Health & Hydroponics


Jason Henry for The New York Times

We have been paying more attention to hydroponics since mid-2011 when first introduced to the topic by Milo, who was our in-house agriculturalist for a stretch; we also appreciated at that moment getting to know more about the open source concept. Last year we were happy to see agriculture and open source covered by a thought leader we have been following since his visit to Kerala a few years earlier.  Today the question and the answer provided here by Sophie Egan is worth a moment of your time:

Are vegetables grown hydroponically as nutritious as those grown in soil?

The bottom line is it depends on the nutrient solution the vegetables are grown in, but hydroponically grown vegetables can be just as nutritious as those grown in soil.

“Much as I think that soil is just great for growing plants, hydroponics has come a long way,” said Marion Nestle, a professor of nutrition, food studies and public health at New York University. “I’ve seen hydroponic producers who have tested their leafy greens for key nutrients, and the amounts fall well within normal limits for their crop and are sometimes even higher.”

Traditionally, plants obtain nutrients from soil.
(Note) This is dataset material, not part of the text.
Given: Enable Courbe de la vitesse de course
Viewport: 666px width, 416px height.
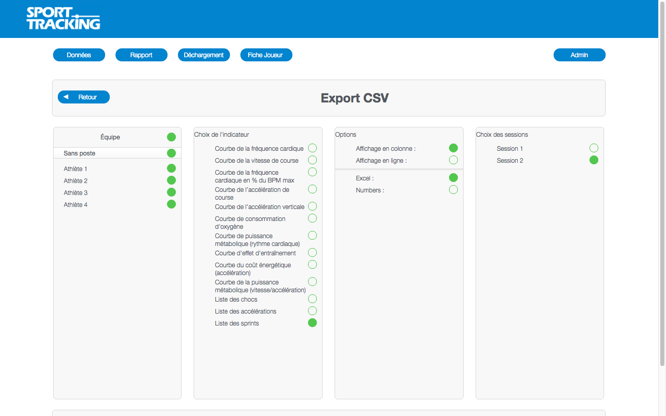Looking at the screenshot, I should 312,160.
With hydroponics, the plants get nutrients from a solution instead. (Aeroponics, in which the plants’ roots are suspended in the air, is similar except fertilizer is misted onto the roots.) Usually inhabiting large warehouses or greenhouses, hydroponic plants are arranged indoors, often in tall shelves, and they rely on artificial light rather than sunlight.

Plants make their own vitamins, so vitamin levels tend to be similar whether a vegetable is grown hydroponically or in soil. It’s the mineral content that can vary in hydroponic crops, depending on the fertilizer used.

“You can enhance” a plant’s nutrient levels “simply by adding nutrients to the solution” they’re grown in, said Allen V. Barker, a professor at the Stockbridge School of Agriculture at the University of Massachusetts, Amherst. “You could add whatever you wanted: calcium or magnesium, or minor elements like zinc or iron.” The result is that vegetables grown hydroponically could even be “nutritionally superior” to traditionally grown ones, he said.

Keep in mind that nutrient content varies for produce in general, regardless of the growing method. The differences relate to the type of fruit or vegetable, the time of year it is harvested, how long after harvesting the crop gets eaten, and how it is handled and stored from farm to fork.

Remember, too, that these differences in nutrient levels are unlikely to have a significant impact on overall health. The key message from most nutrition experts is simply the more vegetables you eat, the better.